Оставшись с ван Раульстоном, Барнес сказал, что ему незачем здесь дольше оставаться, и раскланялся. Однако прежде чем уйти, он захотел убедиться, тут ли еще Митчель. Он пошел к входным дверям, где оказалось, что человек, поставленный им сторожить, ушел со своего поста, чтобы посмотреть живые картины, так что нельзя было определить, вышел ли кто-нибудь из дому или нет.

«Этот Митчель настоящий артист, – размышлял Барнес, быстро шагая домой. – Такая наглость! Дотянуть до последней минуты срока, а затем совершить дело так, что двести человек могут засвидетельствовать, что преступление было совершено до истечения установленного срока!

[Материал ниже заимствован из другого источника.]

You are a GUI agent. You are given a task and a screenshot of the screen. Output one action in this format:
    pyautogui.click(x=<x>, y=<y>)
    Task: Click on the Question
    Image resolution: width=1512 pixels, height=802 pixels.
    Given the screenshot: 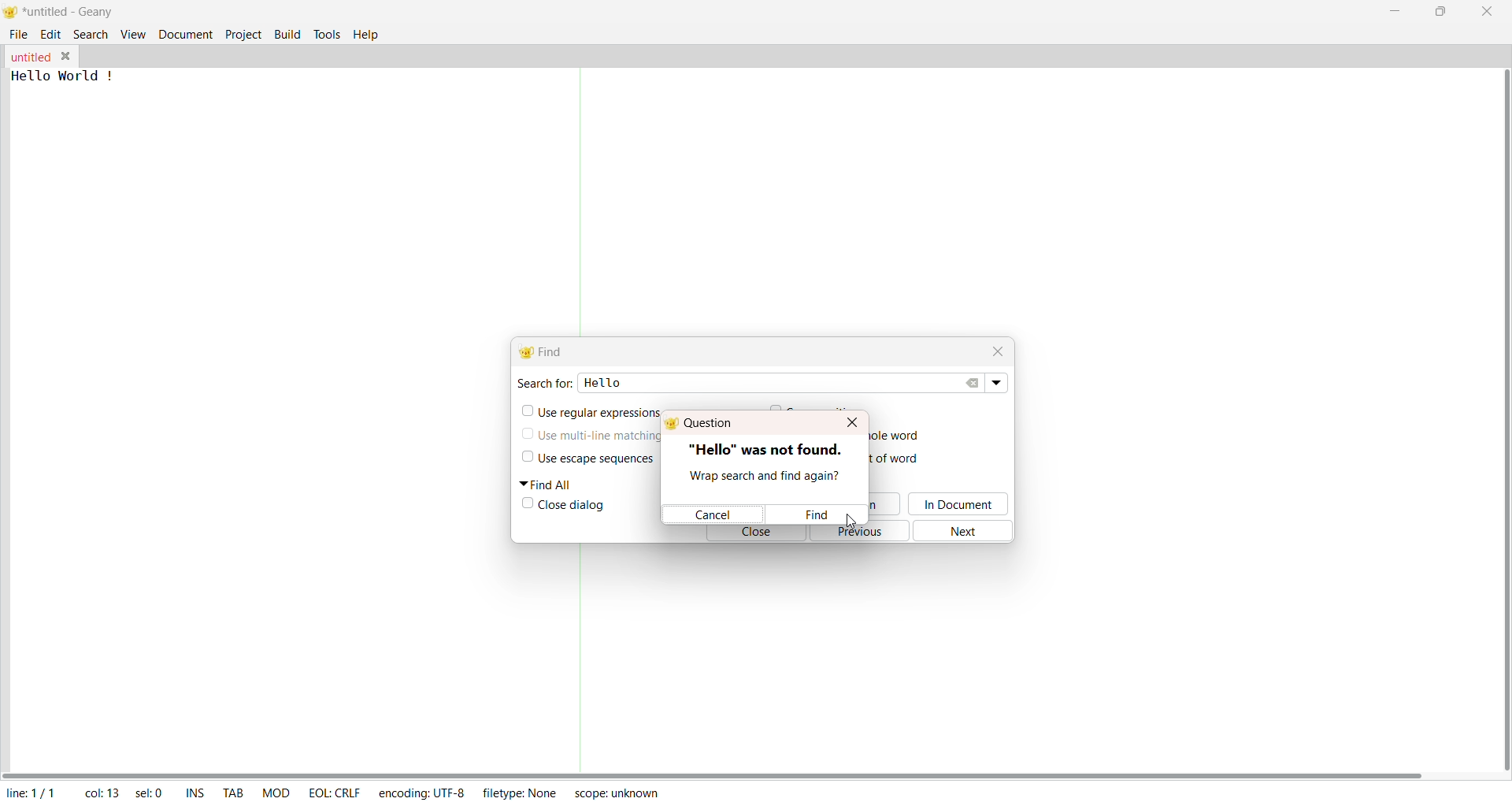 What is the action you would take?
    pyautogui.click(x=708, y=422)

И к тому еще он позаботился о прекрасном алиби. Лежит больной в гостинице в Филадельфии! Ба! Можно ли положиться на кого-нибудь»!

Вернувшись в свое бюро, Барнес нашел там своего помощника, который должен был сторожить Митчеля в Филадельфии.

– Ну? – сказал он сердито. – Что вам здесь надо?

– Я был уверен, что Митчель вернулся в Нью-Йорк, и поэтому последовал за ним в надежде догнать его или, по крайней мере, предупредить вас.

– Ваше предостережение опоздало, зло уже сделано. Разве вы не могли догадаться телеграфировать мне?

– Я это сделал перед самым моим отъездом. – Действительно, нераспечатанная депеша, не заставшая уже Барнеса дома, лежала у него на столе.

– Ну, хорошо! – угрюмо проворчал Барнес. – Вы тут действительно не виноваты. Негодяю дьявольски везет. А почему вам пришла мысль, что он уехал в Нью-Йорк? Разве он не был болен?

– Я подозревал, что все придумано только для создания алиби; поэтому я остановился в том же отеле и попросил дать мне комнату рядом с моим другом Митчелем. Получив комнату, я открыл дверь в соседнюю комнату и вошел в нее. Она оказалась пустой; птица улетела!

– Поезжайте с ближайшим поездом в Филадельфию и постарайтесь узнать, когда вернется Митчель. Он, конечно, вернется и будет лежать завтра больной в кровати. Это так же верно, как то, что меня зовут Барнесом. Добудьте мне доказательства его тайной поездки, и я заплачу вам пятьдесят долларов. Живо!